Vulkanwelt, Gräserwald und Regenbogengarten

Architektur muss keine Geschichten erzählen. Sie kann aber Impulse setzen, damit die Nutzer in einer spezifischen Atmosphäre dazu angeregt werden, sich durch eigene Geschichten die Architektur anzueignen.
«Die Baupiloten» aus Berlin gehen diesen Weg – indem sie sich früh intensiv mit den Nutzerinnen und Nutzern über deren Vorstellungen von Architektur auseinandersetzen.

8. März 2013 - Christian Holl
Architektur sagt etwas darüber aus, wie Menschen ihren Umgang miteinander regeln, wie sie einander und sich selbst sehen beziehungsweise gesehen werden wollen. Architektur kann zu einer Erzählung werden, die von dem berichtet, wie Menschen sie nutzen.

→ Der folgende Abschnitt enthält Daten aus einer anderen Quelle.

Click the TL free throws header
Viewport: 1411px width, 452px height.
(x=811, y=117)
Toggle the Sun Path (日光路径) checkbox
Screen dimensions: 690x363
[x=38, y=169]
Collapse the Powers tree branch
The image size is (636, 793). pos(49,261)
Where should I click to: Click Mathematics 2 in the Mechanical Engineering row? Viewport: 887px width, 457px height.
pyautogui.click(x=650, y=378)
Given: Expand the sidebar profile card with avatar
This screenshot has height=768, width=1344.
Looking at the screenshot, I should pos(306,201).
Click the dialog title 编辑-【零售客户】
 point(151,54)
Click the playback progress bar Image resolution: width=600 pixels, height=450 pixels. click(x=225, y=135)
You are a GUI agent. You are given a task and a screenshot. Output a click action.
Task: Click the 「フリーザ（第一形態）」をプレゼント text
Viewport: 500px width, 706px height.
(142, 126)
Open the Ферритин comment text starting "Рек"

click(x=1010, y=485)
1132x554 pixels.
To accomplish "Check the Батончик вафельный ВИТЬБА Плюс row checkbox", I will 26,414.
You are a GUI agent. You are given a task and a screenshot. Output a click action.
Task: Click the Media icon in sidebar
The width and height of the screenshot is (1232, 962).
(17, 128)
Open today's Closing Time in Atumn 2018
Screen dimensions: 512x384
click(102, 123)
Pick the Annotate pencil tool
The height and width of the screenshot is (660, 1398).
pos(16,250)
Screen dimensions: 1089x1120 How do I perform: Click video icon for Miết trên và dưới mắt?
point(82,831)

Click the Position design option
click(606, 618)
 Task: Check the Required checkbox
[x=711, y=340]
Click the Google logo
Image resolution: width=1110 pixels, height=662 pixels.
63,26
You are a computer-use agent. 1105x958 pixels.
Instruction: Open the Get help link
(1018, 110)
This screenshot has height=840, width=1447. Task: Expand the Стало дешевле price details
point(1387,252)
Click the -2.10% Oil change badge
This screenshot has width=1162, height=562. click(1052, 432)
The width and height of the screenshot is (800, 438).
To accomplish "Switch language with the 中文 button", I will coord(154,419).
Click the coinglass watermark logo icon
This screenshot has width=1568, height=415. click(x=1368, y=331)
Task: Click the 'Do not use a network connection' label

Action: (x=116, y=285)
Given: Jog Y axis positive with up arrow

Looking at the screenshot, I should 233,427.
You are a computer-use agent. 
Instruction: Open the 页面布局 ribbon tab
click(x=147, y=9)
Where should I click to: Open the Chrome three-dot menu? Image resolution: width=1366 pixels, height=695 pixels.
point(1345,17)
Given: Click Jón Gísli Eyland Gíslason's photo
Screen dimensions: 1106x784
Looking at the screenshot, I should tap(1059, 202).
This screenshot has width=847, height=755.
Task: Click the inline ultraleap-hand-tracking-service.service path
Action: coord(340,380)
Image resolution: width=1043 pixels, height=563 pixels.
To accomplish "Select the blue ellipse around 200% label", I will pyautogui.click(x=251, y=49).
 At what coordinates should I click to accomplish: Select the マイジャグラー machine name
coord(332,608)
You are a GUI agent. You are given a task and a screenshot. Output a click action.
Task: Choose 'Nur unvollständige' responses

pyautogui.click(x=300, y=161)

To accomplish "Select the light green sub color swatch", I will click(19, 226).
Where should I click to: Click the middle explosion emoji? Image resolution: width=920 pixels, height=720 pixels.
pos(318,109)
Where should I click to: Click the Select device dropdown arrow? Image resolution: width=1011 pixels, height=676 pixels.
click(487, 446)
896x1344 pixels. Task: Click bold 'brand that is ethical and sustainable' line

Gemeint ist mit «Erzählung» nicht die Wiedergabe eines Geschehens, sondern eine Form, sein Leben zu begreifen, seine Rolle in der Welt zu verstehen und zu gestalten. Wenn Menschen der Architektur ihre eigenen Geschichten einschreiben, dann kann man davon sprechen, dass sie sich mit einem Gebäude identifizieren. Eine solche Identifikation stellt sich umso eher ein, je besser die Kommunikation zwischen Architekten und Nutzern funktioniert. Behinderungen erfährt der verbale Austausch, weil je andere Vokabulare verwendet werden. Vorstellungen und Wahrnehmung von Architektur sind oft divers, Fachsprache und alltagsweltliche Bedürfnisse artikulieren sich unterschiedlich. Die Möglichkeiten der Verständigung zwischen Profis und Laien loten «Die Baupiloten» an der Schnittstelle von Lehre, Forschung und Praxis in partizipativen Prozessen aus. Die Grundthese dabei ist, dass Atmosphären als zentrales Instrument der Verständigung zwischen Architekt und Nutzer geeignet sind, weil sie die präzise architektonische Festlegung meiden. Auf der anderen Seite können sich Nutzer mitteilen, ohne von der vermeintlichen Notwendigkeit einer korrekten Formulierung überfordert zu werden.

Es lohnt sich, einen Blick auf die konkrete und jeweils spezifische Form zu werfen, mit der die Baupiloten methodisch auf verschiedene Situationen reagieren.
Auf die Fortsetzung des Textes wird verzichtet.